#### Records for the task ####

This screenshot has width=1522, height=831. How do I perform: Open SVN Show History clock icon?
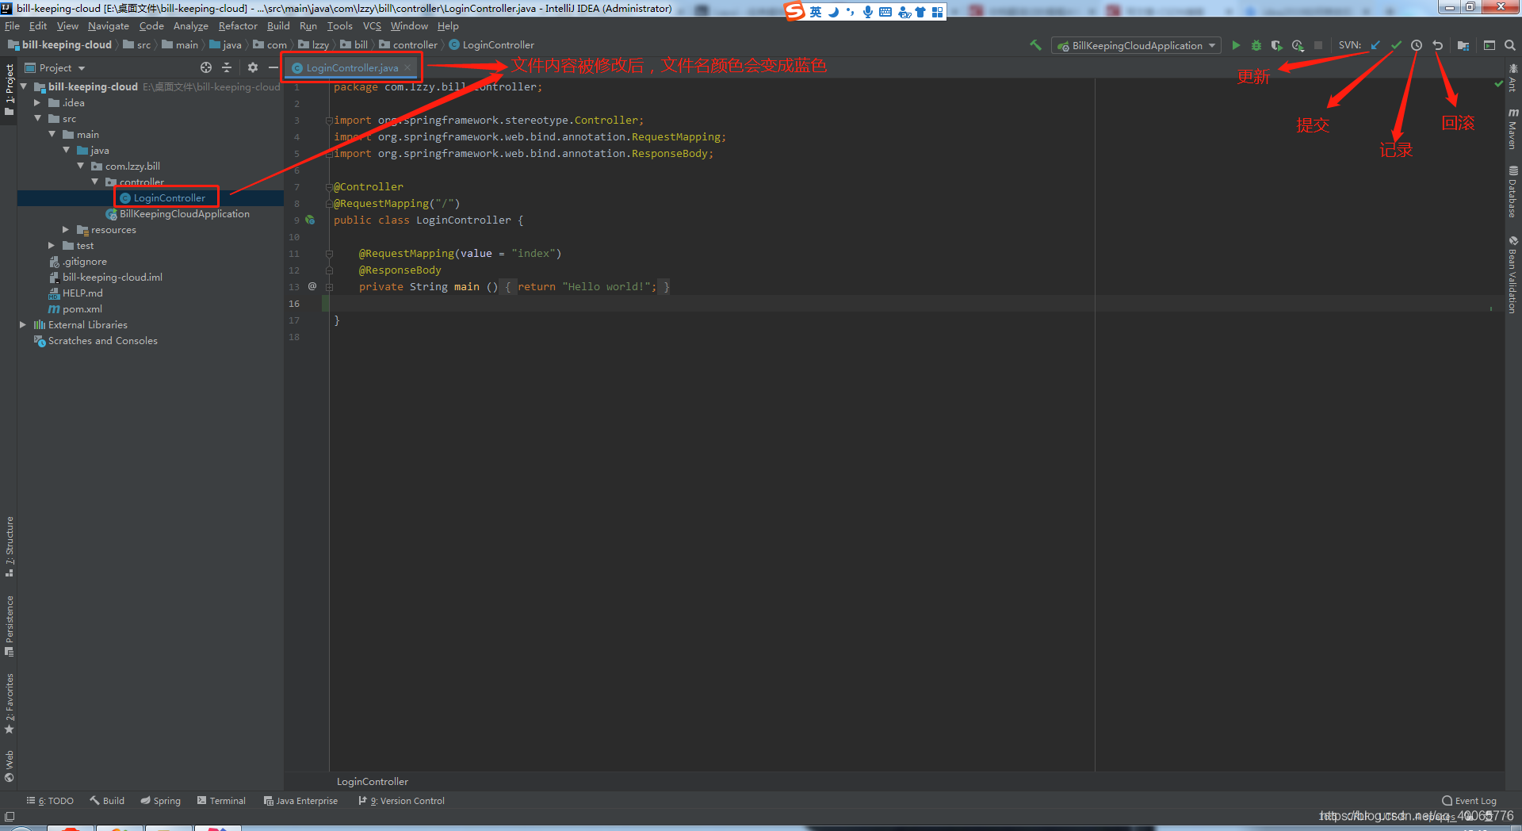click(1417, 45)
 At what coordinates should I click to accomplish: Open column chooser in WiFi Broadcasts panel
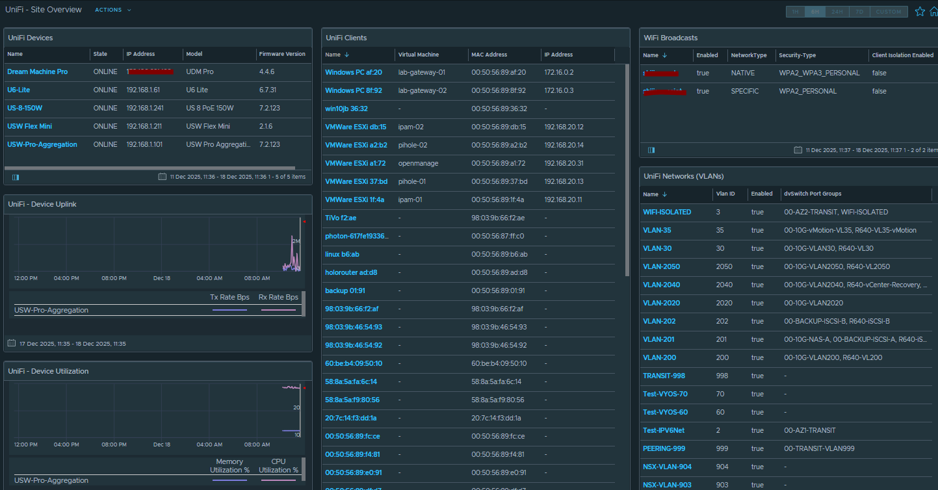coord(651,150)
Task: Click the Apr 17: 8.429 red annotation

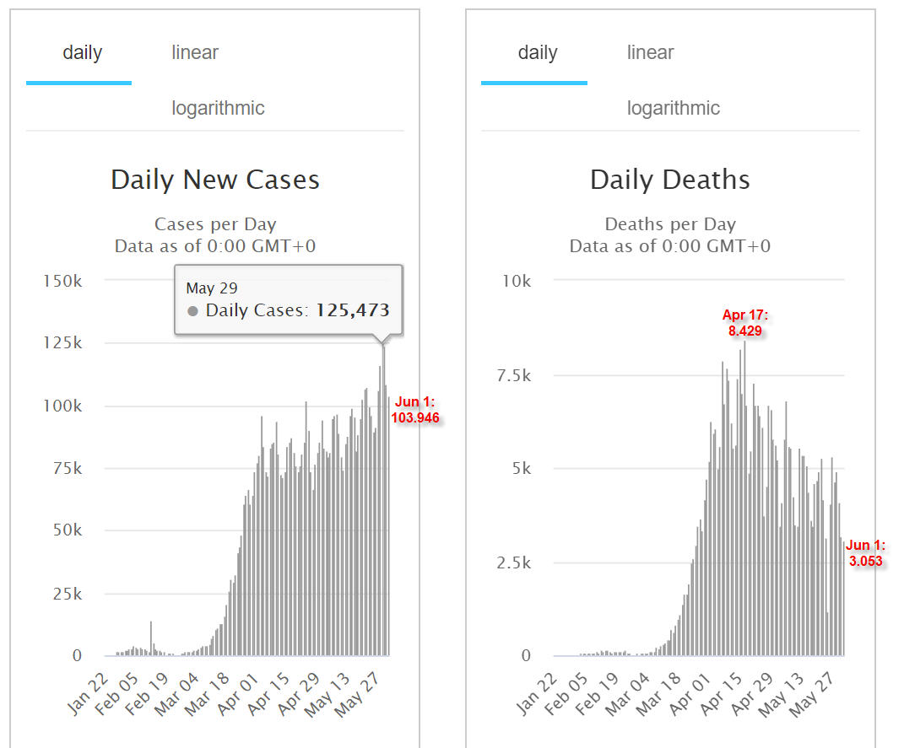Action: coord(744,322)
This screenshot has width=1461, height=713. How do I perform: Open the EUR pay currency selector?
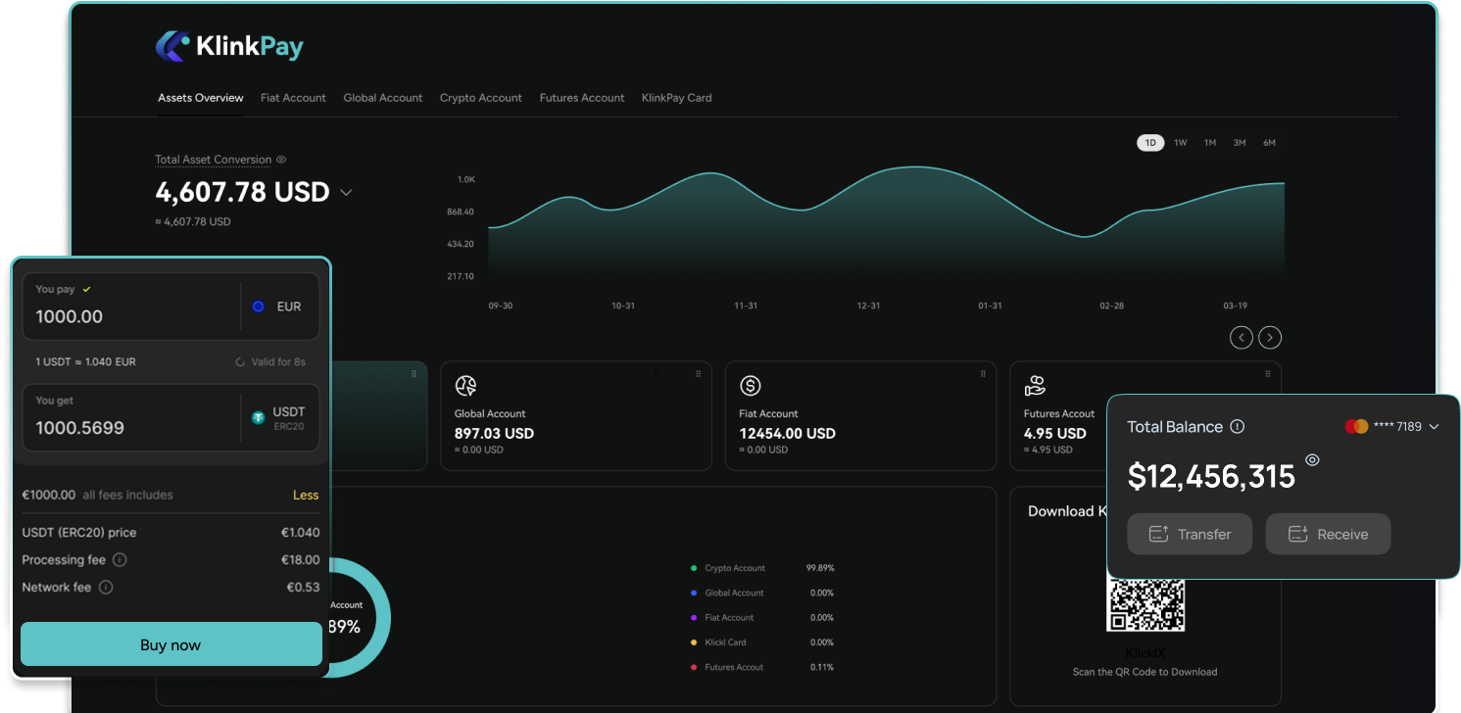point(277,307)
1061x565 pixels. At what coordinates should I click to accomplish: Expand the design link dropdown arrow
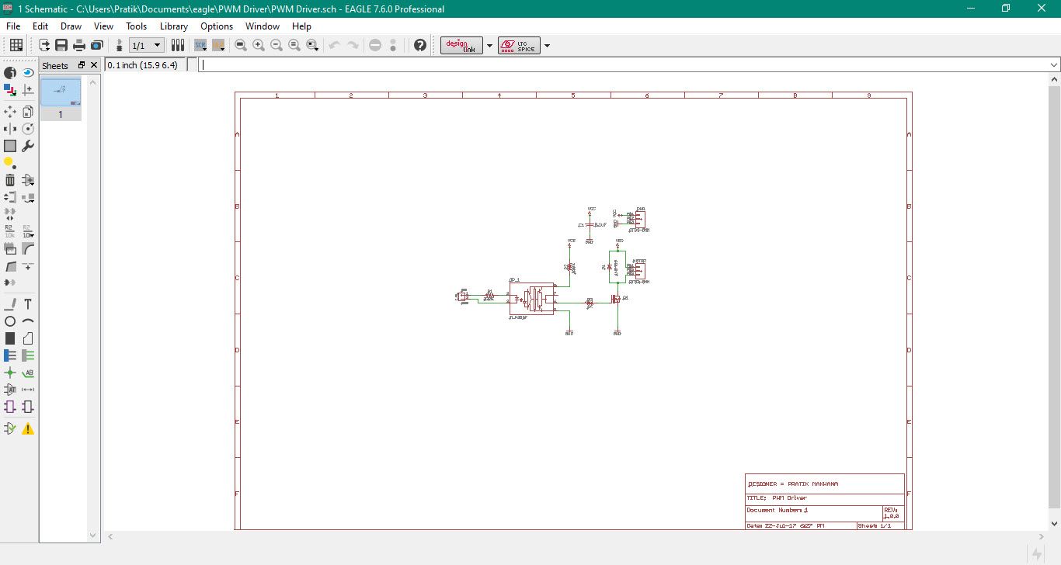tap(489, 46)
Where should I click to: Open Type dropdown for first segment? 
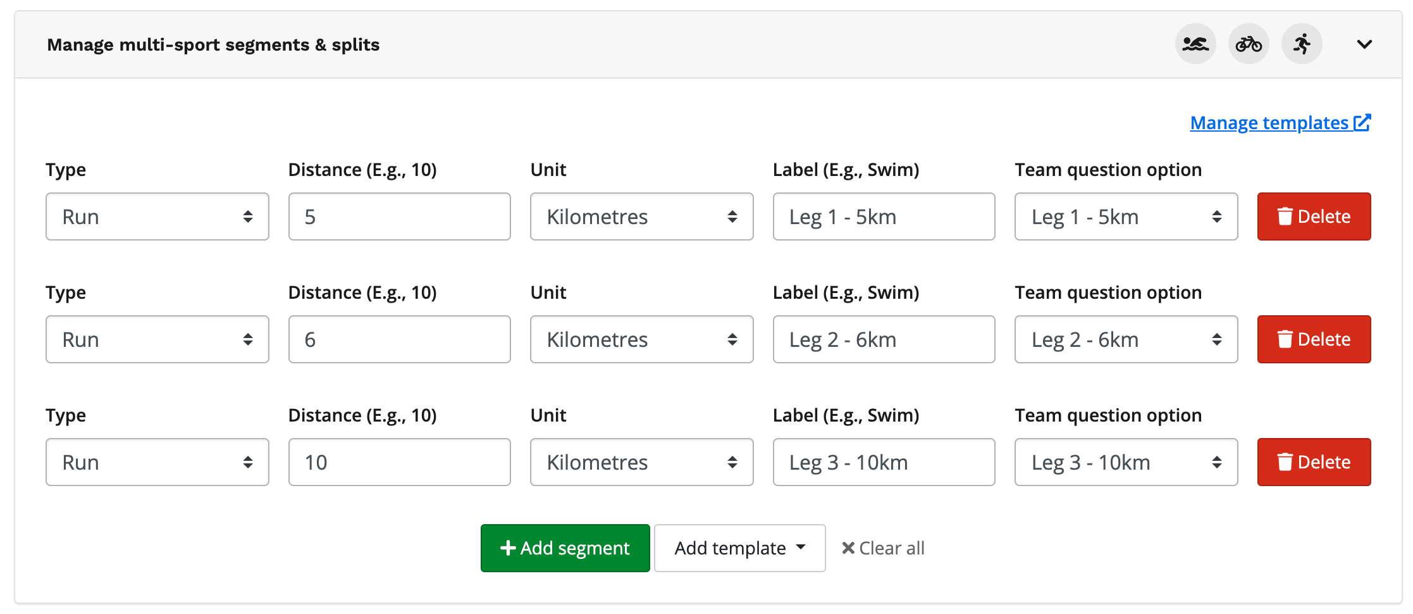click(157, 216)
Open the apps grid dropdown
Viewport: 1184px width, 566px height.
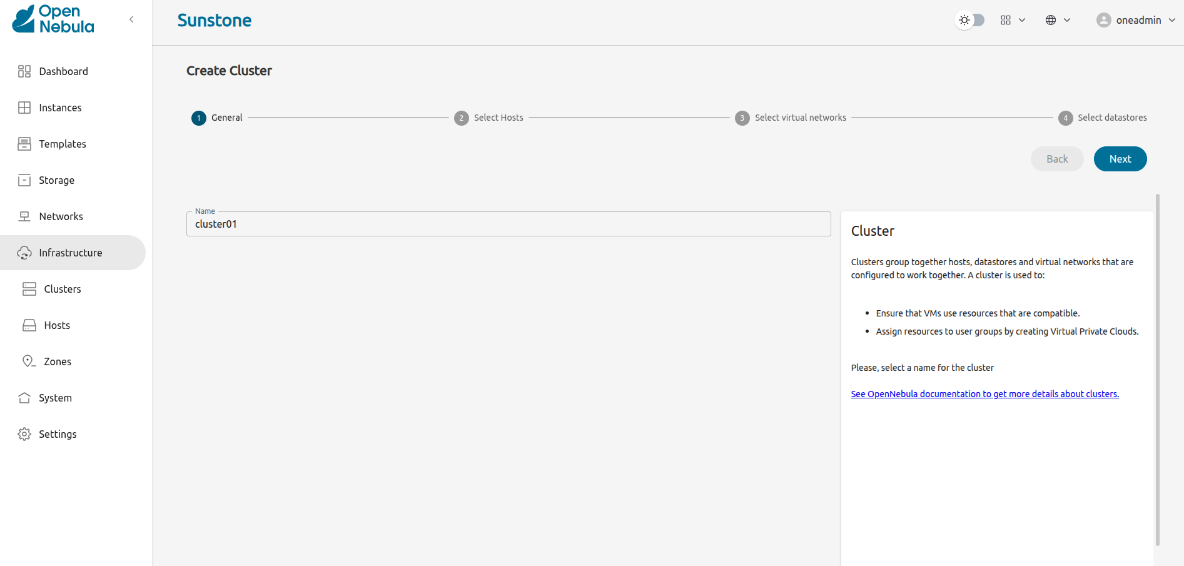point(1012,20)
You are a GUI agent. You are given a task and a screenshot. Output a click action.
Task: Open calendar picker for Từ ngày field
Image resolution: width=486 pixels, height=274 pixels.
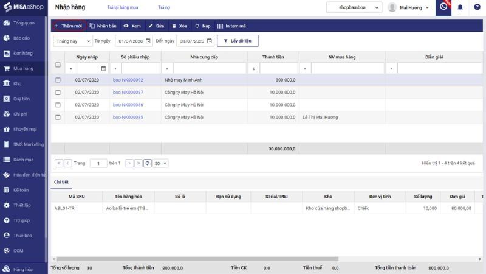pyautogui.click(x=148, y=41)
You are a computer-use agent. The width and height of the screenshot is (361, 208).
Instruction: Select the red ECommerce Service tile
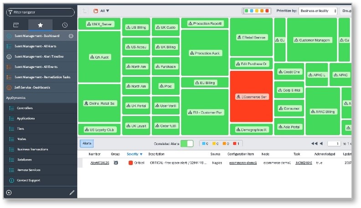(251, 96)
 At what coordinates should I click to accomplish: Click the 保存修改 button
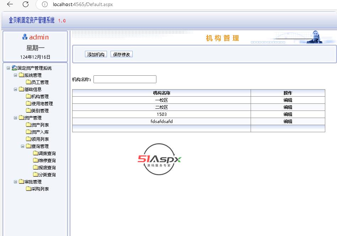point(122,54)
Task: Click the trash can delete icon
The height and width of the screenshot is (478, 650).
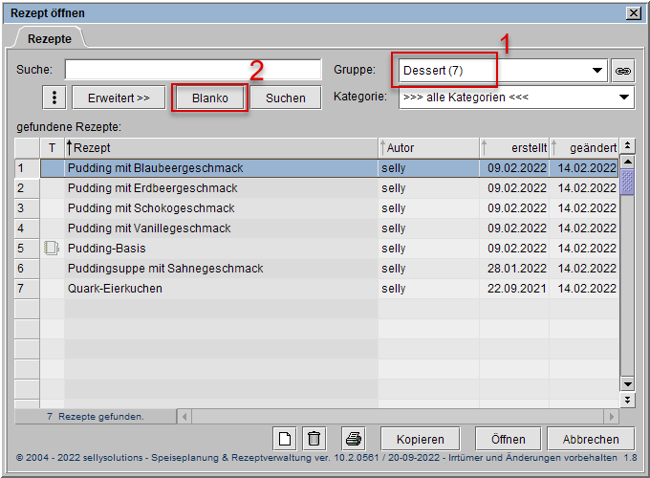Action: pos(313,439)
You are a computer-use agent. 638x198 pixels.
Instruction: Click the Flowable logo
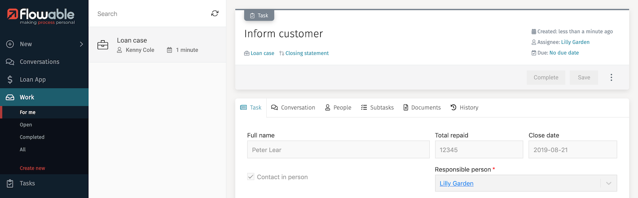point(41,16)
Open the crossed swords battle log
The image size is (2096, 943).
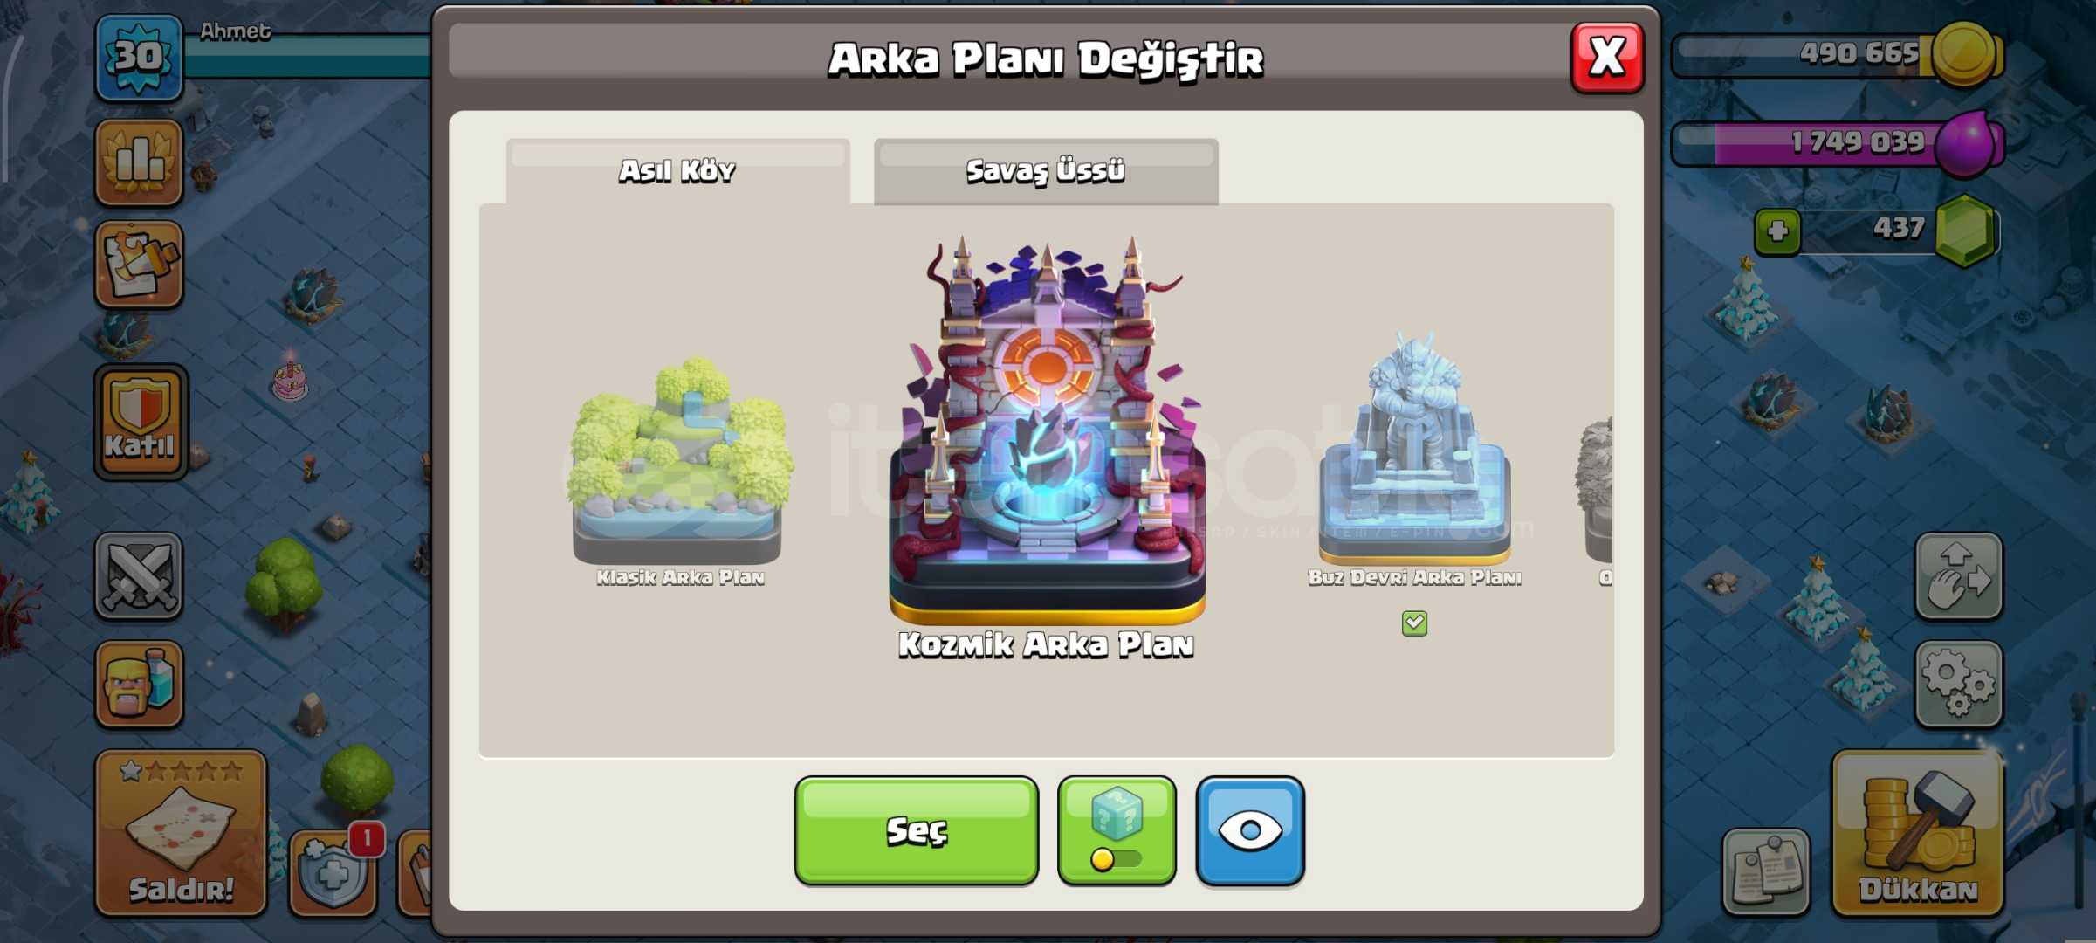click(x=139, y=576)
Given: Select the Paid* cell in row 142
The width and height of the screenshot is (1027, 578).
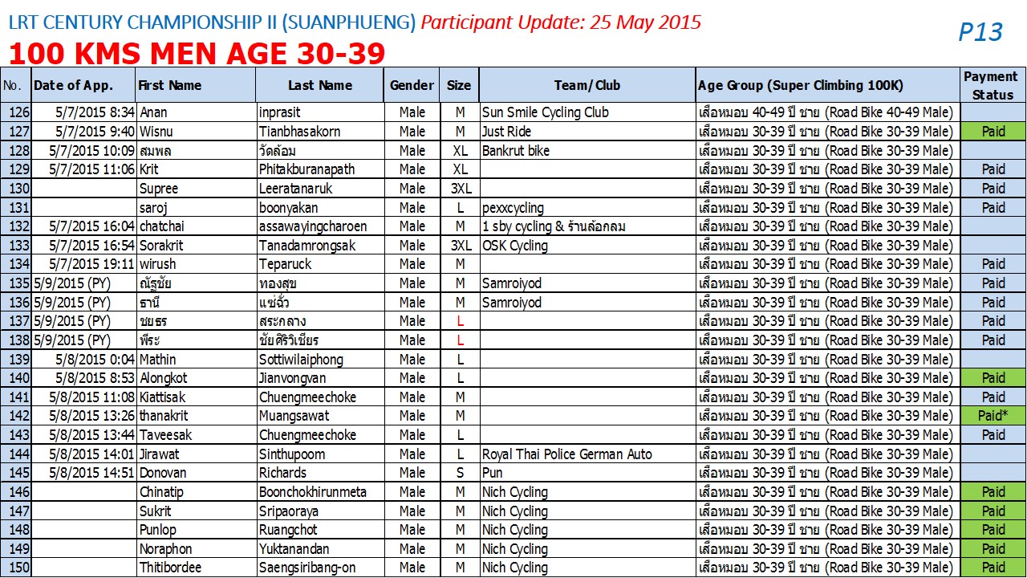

####

**Exercise description**:
Please copy every line above word for word, leaving out the pictures.

**Completed exercise**:
This screenshot has width=1522, height=831. How do I perform: Open SVN Show History clock icon?
click(1417, 45)
 At what coordinates should I click to accomplish: Open column chooser in WiFi Broadcasts panel
coord(651,150)
Task: Click the Apr 17: 8.429 red annotation

Action: coord(744,322)
This screenshot has width=1461, height=713. How do I perform: Open the EUR pay currency selector?
point(277,307)
1061x565 pixels. At what coordinates should I click to accomplish: Expand the design link dropdown arrow
tap(489, 46)
Where should I click to: Open Type dropdown for first segment? 
click(157, 216)
Open the apps grid dropdown
Viewport: 1184px width, 566px height.
point(1012,20)
You are a GUI agent. You are given a task and a screenshot. Output a click action.
Task: Open calendar picker for Từ ngày field
Image resolution: width=486 pixels, height=274 pixels.
pyautogui.click(x=148, y=41)
You are a computer-use agent. The width and height of the screenshot is (361, 208).
Instruction: Select the red ECommerce Service tile
(251, 96)
 At what coordinates should I click to accomplish: Click the 保存修改 button
point(122,54)
Task: Click the trash can delete icon
The height and width of the screenshot is (478, 650).
Action: pos(313,439)
You are a computer-use agent. 638x198 pixels.
Instruction: Click the Flowable logo
point(41,16)
Open the crossed swords battle log
The image size is (2096, 943).
click(x=139, y=576)
Given: Select the Paid* cell in row 142
The width and height of the screenshot is (1027, 578).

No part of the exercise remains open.